RockMelt is an attempt at making a new browser.
Unfortunately, I am not very happy with the results.
The big thing with this is social integration. There are two sidebars on each side. One shows online facebook friends that you can chat with and the other has buttons that pop up a small feed of facebook, twitter, or any other RSS feed.
This would be great, however I find it bordering a little bit from web to desktop. I feel that when I want to have a desktop social app, I get a desktop social app. When I want a web browser, I get a web browser. And often, social (facebook in particular) tends to be online. That’s fine with me. But it seems like putting a wordpress editor inside of a web browser (which is why I don’t like Flock). It’s nice how you can chat with your friends out of the blue without having facebook open but this tends to be quite a distraction seeing who’s online and everything without even clicking a button.
Other than that, RockMelt seems like a complete rip on chrome.

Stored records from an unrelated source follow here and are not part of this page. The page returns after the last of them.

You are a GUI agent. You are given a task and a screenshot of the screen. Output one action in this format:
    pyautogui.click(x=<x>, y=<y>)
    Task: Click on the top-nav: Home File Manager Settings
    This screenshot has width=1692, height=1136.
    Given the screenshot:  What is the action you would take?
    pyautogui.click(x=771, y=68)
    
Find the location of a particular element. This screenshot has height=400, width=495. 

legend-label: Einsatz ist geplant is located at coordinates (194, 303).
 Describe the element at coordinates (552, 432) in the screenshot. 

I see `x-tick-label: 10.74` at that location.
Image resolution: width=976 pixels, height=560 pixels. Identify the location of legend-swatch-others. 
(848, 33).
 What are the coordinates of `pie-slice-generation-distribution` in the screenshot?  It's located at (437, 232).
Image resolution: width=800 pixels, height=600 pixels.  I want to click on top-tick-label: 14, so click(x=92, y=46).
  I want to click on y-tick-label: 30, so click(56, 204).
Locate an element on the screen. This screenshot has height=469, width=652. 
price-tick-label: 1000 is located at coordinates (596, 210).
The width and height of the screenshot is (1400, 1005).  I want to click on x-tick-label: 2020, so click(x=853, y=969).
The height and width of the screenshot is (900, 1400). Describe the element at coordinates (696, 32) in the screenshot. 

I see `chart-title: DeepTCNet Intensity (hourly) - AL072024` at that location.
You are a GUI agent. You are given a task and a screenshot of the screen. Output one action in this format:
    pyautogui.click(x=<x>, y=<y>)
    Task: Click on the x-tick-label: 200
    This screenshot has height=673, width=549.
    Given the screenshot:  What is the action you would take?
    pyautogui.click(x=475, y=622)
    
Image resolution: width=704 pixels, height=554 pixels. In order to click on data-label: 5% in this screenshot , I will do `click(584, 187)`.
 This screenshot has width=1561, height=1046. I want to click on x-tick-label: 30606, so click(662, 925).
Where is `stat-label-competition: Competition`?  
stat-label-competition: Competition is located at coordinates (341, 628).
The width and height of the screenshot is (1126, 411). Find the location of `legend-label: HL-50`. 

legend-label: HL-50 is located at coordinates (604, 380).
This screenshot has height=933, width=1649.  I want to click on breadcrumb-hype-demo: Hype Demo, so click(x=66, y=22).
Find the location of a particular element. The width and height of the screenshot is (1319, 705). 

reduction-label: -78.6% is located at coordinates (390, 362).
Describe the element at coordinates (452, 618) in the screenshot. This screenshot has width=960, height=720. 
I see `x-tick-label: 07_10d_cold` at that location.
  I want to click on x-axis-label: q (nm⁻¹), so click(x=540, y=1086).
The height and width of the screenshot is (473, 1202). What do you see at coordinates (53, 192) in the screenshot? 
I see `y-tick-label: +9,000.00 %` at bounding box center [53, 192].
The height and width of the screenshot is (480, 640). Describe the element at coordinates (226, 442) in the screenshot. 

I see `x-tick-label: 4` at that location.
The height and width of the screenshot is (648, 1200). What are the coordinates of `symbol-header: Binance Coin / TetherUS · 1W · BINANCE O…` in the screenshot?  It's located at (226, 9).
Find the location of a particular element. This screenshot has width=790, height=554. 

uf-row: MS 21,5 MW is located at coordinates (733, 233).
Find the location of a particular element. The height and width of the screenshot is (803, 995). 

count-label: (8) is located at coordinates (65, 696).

It was built on chromium which explains why, but I feel like they don’t need 30 employees to implement a few APIs.
Indeed, rockmelt is painfully slow. If your cache is empty, Good Morning Geek takes about 15 seconds to load the background.
Unfortunately, I give this browser a 2 out of five. It has a great execution, but I feel like the idea behind it is a little bit out of place.
RockMelt is only available in private beta (you need an invite), so unfortunately you can’t try it out. However look at the gallery for some screenshots.
I’m not a fan of special purpose browsers – remember Flock? In most cases they’re not based on the latest source, so they’re often missing the latest features & security fixes. A bigger problem is that they usually don’t support extensions.
I’d rather see a collection of Safari, Firefox, or Chrome extensions that would add those same features. I’m sure it would be possible, and would let you use the latest version of the browser without missing any standard features.